CP Rank Selection via Sparsity-Inducing Priors

Updated 2 August 2025

The paper presents a sparsity-inducing framework using submodular functions and convex surrogates to accurately recover the CP tensor rank.
It details hierarchical Bayesian techniques and ARD priors that enable group-level shrinkage and automatic relevance determination in multiway data.
The approach balances sparse model order selection with robust estimation through cross-validation, nonconvex regularizers, and scalable variational inference.

A sparsity-inducing prior for CP (CANDECOMP/PARAFAC) rank selection is a probabilistic or regularization framework designed to identify a minimal number of nonzero CP tensor components, thus effectively determining the tensor's rank by inducing sparsity in the set of candidate factors. The construction and implementation of such priors connect convex and nonconvex optimization, hierarchical Bayes, submodular analysis, and modern information criteria, and enable automatic or adaptive model order determination in high-dimensional multiway data.

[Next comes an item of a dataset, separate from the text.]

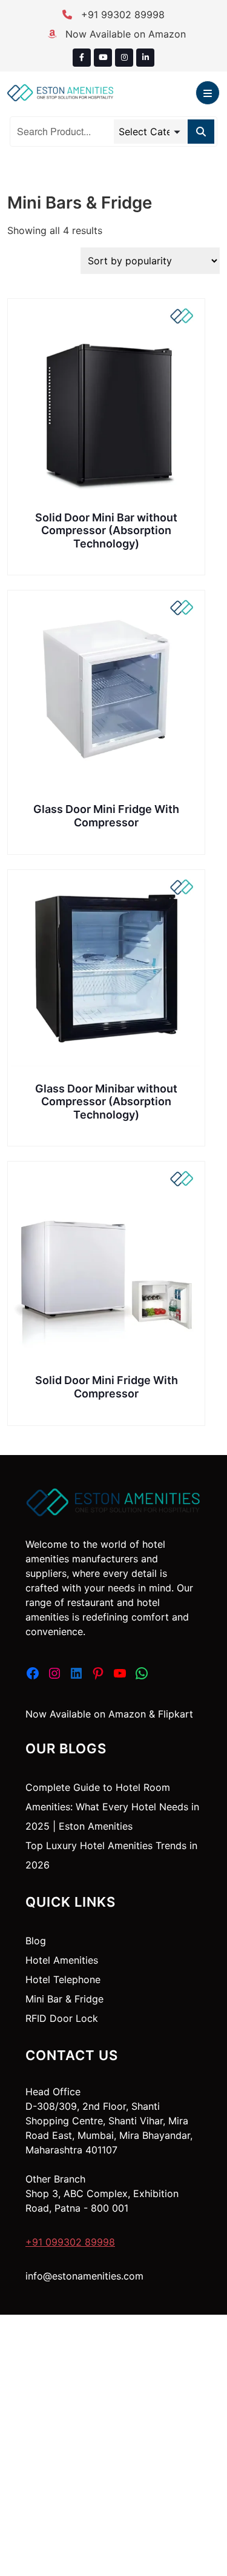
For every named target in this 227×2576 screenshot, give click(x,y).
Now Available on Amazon (124, 34)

1. Submodular Functions, Convex Envelopes, and Structured Norms

The selection of a small number of active CP tensor factors—a proxy for CP rank—can be approached as a combinatorial selection problem. Instead of directly minimizing the number of nonzero components, structured sparsity-inducing penalties use a set function $F: 2^V \to \mathbb{R}_+$ , where $V$ indexes candidate factors, to encode both sparsity and prior structural constraints. $F$ is chosen to be nondecreasing and submodular (i.e., $F(A) + F(B) \geq F(A \cup B) + F(A \cap B)$ for all $A, B \subseteq V$ ), which generalizes the cardinality function.

The relaxation of the combinatorial penalty $F(\operatorname{supp}(w))$ is achieved through its convex envelope on the $\ell_\infty$ ball, constructed as the Lovász extension $f(w)$ :

$f(w) = \sum_{k=1}^{p} w_{j_k} \left[ F(\{j_1, \ldots, j_k\}) - F(\{j_1, \ldots, j_{k-1}\}) \right]$

for $w \in \mathbb{R}_+^p$ ordered as $w_{j_1} \geq w_{j_2} \geq \cdots \geq w_{j_p} \geq 0$ (Bach, 2010). The resulting polyhedral norm $\Omega(w) = f(|w|)$ provides a convex surrogate tailored to the desired interaction between sparsity and structure.

In the context of CP rank selection, $F$ can specifically penalize the inclusion of additional rank-one components (e.g., $F(A) = |A|$ yields the L1 norm), or encode block/groups, hierarchies, or couplings among factors to favor more structured low-rank solutions (Bach, 2010). The theoretical advantage is that the support of the minimizer under such penalties is a stable set for $F$ , with support recovery consistency under general conditions.

2. Hierarchical Bayesian and Group Priors

Hierarchical Bayesian frameworks provide sparse priors through Gaussian scale mixtures, where each parameter (e.g., a vector of CP factor weights or loadings) $\beta_j$ receives a prior:

$\beta_j \mid \tau_j^2 \sim \mathcal{N}(0, \tau_j^2)$ ,
$\tau_j^2 \sim \text{Exp}(\lambda^2/2)$ (Exponential or Inverse-Gamma) (Lee et al., 2010).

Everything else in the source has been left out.